SALT LAKE CITY — The Mortgage and Financial Fraud Unit of the Utah Attorney General’s Office announced the sentencing of Lori Ann Anderson, 54, of Logan, Utah, to consecutive terms of imprisonment by Judge Thomas Willmore of the 1st District Court in Logan.

Anderson spent time in prison in 1992 for defrauding insurance-policy holders of $140,000. She had previously pleaded guilty to two counts of securities fraud and one count of pattern of unlawful activity — all second degree felonies — on Jan. 23, 2016.

Anderson’s recent sentencing is the culmination of a joint investigation with the FBI, the Utah Division of Securities of the Utah Department of Commerce and prosecution by the Utah Attorney General’s Office. The investigation discovered that 46 people had lost over $1.7 million as a result of Anderson’s actions.
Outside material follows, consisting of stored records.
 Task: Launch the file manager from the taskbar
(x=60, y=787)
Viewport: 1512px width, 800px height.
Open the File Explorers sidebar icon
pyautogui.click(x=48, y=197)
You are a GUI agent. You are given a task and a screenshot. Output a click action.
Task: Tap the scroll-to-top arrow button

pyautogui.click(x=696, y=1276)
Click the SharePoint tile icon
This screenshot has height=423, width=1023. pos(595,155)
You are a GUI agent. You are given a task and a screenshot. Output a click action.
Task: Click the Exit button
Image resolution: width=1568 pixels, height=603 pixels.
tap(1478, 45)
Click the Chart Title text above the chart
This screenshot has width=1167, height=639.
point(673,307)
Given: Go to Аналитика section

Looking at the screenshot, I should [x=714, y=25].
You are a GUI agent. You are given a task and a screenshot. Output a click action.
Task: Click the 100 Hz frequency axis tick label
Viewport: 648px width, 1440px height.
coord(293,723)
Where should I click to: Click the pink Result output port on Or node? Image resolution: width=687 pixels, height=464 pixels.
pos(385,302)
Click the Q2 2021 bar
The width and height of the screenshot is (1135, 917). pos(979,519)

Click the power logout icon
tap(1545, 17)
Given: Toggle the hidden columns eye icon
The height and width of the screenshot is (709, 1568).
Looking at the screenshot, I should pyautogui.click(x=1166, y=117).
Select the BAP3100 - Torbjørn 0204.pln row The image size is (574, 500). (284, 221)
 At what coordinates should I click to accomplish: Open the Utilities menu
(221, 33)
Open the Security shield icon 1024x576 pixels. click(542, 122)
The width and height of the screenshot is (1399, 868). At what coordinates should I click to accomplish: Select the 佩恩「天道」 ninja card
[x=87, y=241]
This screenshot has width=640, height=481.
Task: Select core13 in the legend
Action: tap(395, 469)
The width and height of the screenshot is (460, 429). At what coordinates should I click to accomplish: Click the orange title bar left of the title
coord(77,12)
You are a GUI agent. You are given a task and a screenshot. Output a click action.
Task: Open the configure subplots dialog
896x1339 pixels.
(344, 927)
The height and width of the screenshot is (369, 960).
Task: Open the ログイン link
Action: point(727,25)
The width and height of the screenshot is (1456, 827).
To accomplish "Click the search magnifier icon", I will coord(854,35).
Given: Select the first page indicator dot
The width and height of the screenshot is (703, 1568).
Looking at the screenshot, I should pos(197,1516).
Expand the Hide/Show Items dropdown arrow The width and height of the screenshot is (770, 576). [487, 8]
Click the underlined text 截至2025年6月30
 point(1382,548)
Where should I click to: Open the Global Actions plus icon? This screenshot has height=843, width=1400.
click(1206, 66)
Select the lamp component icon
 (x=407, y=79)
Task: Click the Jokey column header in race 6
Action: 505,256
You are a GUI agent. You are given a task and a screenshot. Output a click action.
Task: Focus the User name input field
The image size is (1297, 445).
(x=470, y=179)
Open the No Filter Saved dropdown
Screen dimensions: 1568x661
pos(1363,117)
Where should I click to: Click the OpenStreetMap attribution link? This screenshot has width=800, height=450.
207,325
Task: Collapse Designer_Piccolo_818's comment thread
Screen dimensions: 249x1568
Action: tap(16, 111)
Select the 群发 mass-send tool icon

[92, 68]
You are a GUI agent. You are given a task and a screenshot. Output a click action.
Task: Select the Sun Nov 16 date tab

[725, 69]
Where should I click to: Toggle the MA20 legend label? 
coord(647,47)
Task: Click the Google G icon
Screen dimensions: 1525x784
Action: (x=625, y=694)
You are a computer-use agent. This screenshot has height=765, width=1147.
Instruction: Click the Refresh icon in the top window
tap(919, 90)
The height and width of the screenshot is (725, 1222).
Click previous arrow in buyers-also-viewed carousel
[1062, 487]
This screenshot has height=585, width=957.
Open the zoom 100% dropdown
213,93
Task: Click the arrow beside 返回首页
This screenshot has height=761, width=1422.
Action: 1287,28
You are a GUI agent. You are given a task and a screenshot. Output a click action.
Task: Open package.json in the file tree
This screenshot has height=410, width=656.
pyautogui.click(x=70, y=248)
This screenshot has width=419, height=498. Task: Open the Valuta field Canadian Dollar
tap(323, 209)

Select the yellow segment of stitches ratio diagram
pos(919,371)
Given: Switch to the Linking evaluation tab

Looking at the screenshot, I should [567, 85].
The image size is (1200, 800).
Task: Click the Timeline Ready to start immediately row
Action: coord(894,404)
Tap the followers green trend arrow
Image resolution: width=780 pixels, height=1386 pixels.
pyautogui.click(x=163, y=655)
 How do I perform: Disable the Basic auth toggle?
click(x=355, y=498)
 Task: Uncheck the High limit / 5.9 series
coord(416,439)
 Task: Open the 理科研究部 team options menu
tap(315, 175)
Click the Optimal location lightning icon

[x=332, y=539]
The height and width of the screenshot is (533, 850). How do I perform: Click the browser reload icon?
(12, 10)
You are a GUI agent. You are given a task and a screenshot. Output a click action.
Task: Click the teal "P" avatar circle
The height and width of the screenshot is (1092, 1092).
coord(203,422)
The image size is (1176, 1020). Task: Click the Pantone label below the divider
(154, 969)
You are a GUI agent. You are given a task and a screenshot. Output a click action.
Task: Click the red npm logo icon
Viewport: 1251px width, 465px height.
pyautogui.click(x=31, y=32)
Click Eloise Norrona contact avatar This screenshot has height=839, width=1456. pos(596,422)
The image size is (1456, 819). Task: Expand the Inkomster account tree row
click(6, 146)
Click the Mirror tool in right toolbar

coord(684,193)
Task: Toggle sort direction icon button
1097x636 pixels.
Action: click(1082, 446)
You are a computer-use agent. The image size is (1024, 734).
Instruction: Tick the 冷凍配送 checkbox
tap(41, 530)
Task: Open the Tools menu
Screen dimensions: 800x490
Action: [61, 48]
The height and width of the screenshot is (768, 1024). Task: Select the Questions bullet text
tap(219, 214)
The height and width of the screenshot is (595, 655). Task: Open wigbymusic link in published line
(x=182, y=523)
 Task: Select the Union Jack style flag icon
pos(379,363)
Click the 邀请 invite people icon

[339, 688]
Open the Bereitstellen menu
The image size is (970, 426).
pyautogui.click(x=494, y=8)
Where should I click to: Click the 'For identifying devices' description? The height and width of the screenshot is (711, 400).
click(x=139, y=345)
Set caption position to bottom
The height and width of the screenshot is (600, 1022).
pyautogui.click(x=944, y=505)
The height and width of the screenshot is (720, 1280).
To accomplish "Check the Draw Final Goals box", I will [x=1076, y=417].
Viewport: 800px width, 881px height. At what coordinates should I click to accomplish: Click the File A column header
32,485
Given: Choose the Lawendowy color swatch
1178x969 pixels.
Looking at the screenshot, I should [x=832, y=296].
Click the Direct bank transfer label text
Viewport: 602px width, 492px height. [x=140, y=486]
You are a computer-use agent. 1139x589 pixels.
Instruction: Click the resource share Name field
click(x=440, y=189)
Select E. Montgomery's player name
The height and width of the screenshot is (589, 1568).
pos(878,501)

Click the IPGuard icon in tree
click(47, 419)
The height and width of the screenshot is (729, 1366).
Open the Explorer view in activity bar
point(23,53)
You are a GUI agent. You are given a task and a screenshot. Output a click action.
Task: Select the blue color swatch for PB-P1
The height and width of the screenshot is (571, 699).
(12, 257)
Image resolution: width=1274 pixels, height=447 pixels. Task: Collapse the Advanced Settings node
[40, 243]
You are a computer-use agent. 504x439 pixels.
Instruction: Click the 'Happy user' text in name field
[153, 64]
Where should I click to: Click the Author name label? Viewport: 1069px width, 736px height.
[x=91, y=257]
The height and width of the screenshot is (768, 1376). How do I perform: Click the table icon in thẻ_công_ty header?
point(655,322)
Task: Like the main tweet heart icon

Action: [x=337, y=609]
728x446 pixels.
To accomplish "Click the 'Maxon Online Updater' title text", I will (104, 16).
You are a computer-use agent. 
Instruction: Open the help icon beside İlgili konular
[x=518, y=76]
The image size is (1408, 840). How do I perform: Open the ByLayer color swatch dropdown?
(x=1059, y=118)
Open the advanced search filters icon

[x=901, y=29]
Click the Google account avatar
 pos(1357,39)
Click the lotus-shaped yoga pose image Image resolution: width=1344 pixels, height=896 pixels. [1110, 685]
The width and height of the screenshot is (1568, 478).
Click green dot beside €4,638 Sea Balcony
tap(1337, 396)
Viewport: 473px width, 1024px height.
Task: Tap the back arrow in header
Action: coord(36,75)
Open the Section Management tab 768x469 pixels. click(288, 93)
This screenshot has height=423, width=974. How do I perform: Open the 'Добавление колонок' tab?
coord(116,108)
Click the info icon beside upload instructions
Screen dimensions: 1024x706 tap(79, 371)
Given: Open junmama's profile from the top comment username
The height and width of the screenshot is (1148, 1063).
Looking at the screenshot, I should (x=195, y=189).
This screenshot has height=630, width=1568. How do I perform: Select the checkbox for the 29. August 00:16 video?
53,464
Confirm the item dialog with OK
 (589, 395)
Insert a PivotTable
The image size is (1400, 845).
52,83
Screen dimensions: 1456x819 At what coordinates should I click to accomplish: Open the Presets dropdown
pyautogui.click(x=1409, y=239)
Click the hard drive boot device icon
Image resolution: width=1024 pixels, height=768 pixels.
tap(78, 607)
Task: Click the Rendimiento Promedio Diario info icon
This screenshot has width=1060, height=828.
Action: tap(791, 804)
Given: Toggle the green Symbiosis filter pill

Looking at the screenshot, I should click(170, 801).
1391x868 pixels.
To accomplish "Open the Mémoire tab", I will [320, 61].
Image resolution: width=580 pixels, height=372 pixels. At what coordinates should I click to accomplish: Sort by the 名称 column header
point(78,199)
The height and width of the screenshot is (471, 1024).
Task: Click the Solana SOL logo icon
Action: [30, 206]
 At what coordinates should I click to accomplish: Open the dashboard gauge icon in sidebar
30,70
Anderson had formed a trading club named S.M.T.S. that allowed her to pool the money of friends who invested with her for day trading in Apple stock. Anderson represented to her investors that she made returns of around 10 percent a year and never had a losing day trading.

The joint investigation discovered that Anderson had actually lost $300,000 trading between 2013 and 2015. Despite these losses, Anderson continued to mislead investors, sending them false account statements that purported to show gains.

A search warrant for Anderson’s home was obtained in July 2015. During the search, Anderson admitted to lying to investors, telling them she was making money when she was in fact losing. She also admitted to showing investors false earnings on a program she had purchased for her computer.

By the time of the search warrant, Anderson claimed she only had approximately $40,000 of the original $1.7 million in investor funds remaining.

“Tragically, this case demonstrates how easy it is for any of us to fall victim to fraudsters with promises of high returns,” Utah Attorney General Sean Reyes said. “Before investing, even with family and friends, I urge Utahns to check the White Collar Crime Offender Registry, to call the Securities and Exchange Commission, or the Utah Department of Commerce. We are grateful for the close partnership we enjoy with the FBI and the Utah Division of Securities that has helped us to bring Anderson, and others, to justice.”

FBI Salt Lake City Special Agent in Charge Eric Barnhart said the FBI and its law enforcement partners are committed to investigating those who “intentionally mislead and take advantage of people’s trust for financial gain.”

“Anderson’s crime is especially egregious as she has been previously convicted of fraud and she continued to prey on neighbors and friends,” Barnhart said. “Today’s sentencing means she will be held accountable for her actions. The FBI encourages the public to do their due diligence before investing their hard-earned money and to report any suspected fraud.”

Keith Woodwell, Director of the Utah Division of Securities, also expressed gratitude for the partnership with the FBI and the Utah Attorney General’s Office in bringing criminals to justice.

“Lori Anderson’s case is a grim repeat performance – deluding unsuspecting victims into handing over their trust and money in a church environment,” Woodwell said. “Affinity fraud continues to be the most damaging white collar crime where fraudsters not only steal the nest eggs of Utah victims but destroy their trusting nature as well.”

Anderson’s sentencing is the culmination of a joint investigation with the FBI, the Utah Division of Securities of the Utah Department of Commerce and prosecution by the Utah Attorney General’s Office. The investigation discovered that 46 people had lost over $1.7 million as a result of Anderson’s actions.

More than ten victims — some in tears — addressed the court at the sentencing hearing, expressing betrayal at Anderson’s deceit. Anderson will serve a total of 2-30 years in prison, depending on the recommendations of the Board of Pardon and Paroles.